Too many individuals lack the responsibility of caring for the feline population. If only two cats are left alone and uncontrolled while not being spayed or neutered, they produce a litter of kittens and if the cycle continues from there, the total amount of felines that could result is about 80 million cats over a 10-year period of time per the American Humane Association. Many of these cats end up out on the streets, feral; thus just increasing the problems. A good percentage of the balance of the cats will still end up homeless but at least they will be introduced to shelter and/or rescue life. If the shelters are not no-kill, their lives may have been for naught.
One method of making certain that the cat population does not explode is to support the Trap Neuter Return (TNR) program that has been developed to ensure cats are healthy and happy; a positive outcome. TNR is a safe and effective method of keeping cat populations to a safe minimum – without the threat of cats having to be euthanized.
# # # # #
Exercises to complete:
1. Repeat word for word the part of the passage on cat overpopulation starting with "One method of" and going on through "to be euthanized.".
2. In the passage on cat overpopulation, what does the abbreviation TNR stand for?

Source material:
# # # # #
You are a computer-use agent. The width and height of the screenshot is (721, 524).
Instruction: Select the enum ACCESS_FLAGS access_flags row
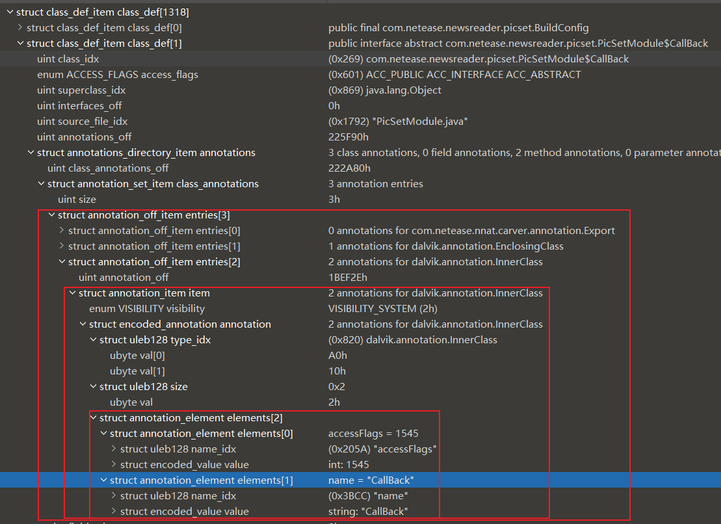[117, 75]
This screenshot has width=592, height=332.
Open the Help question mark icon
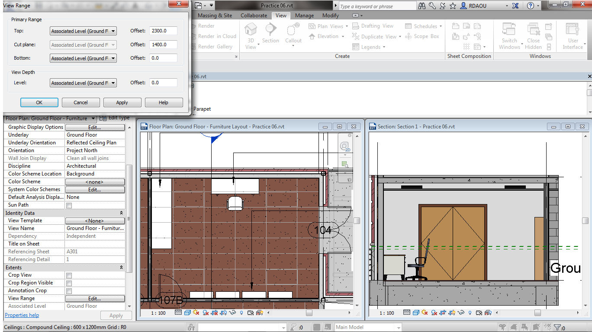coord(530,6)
# # # # #
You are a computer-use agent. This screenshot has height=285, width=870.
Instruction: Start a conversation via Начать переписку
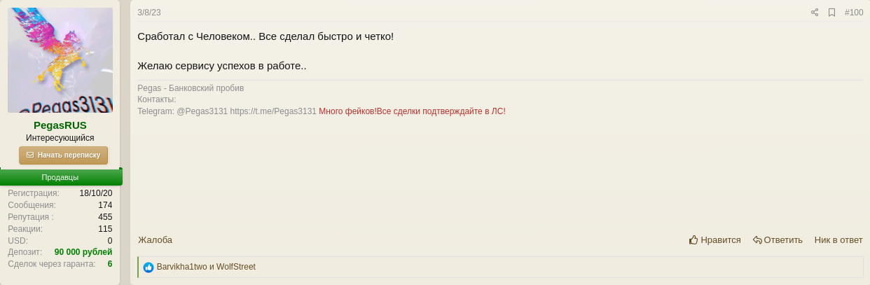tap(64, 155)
# # # # #
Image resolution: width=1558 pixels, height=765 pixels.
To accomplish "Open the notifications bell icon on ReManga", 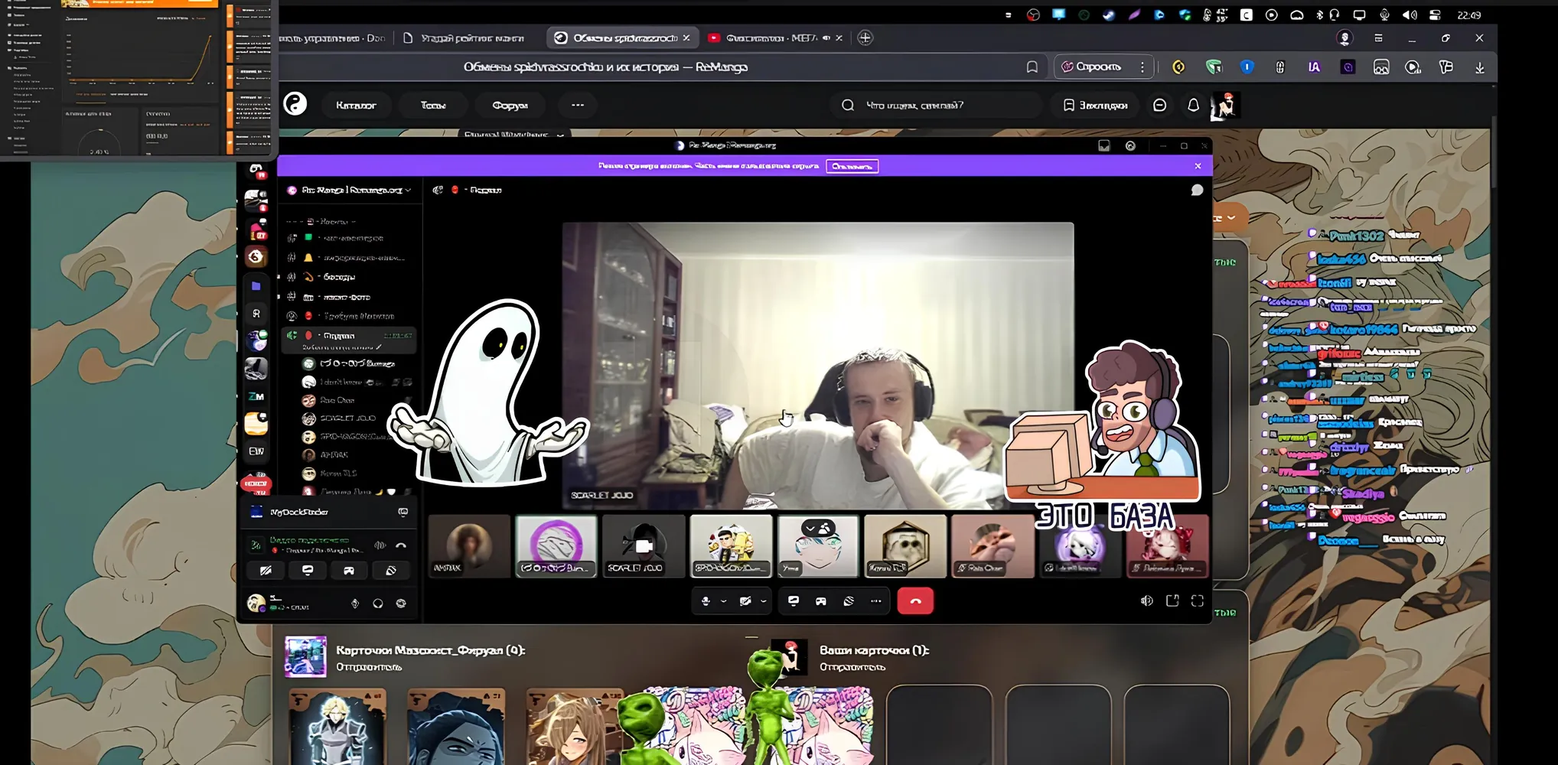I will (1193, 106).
# # # # #
Your responses:
1.
One method of making certain that the cat population does not explode is to support the Trap Neuter Return (TNR) program that has been developed to ensure cats are healthy and happy; a positive outcome. TNR is a safe and effective method of keeping cat populations to a safe minimum – without the threat of cats having to be euthanized.

2. Trap Neuter Return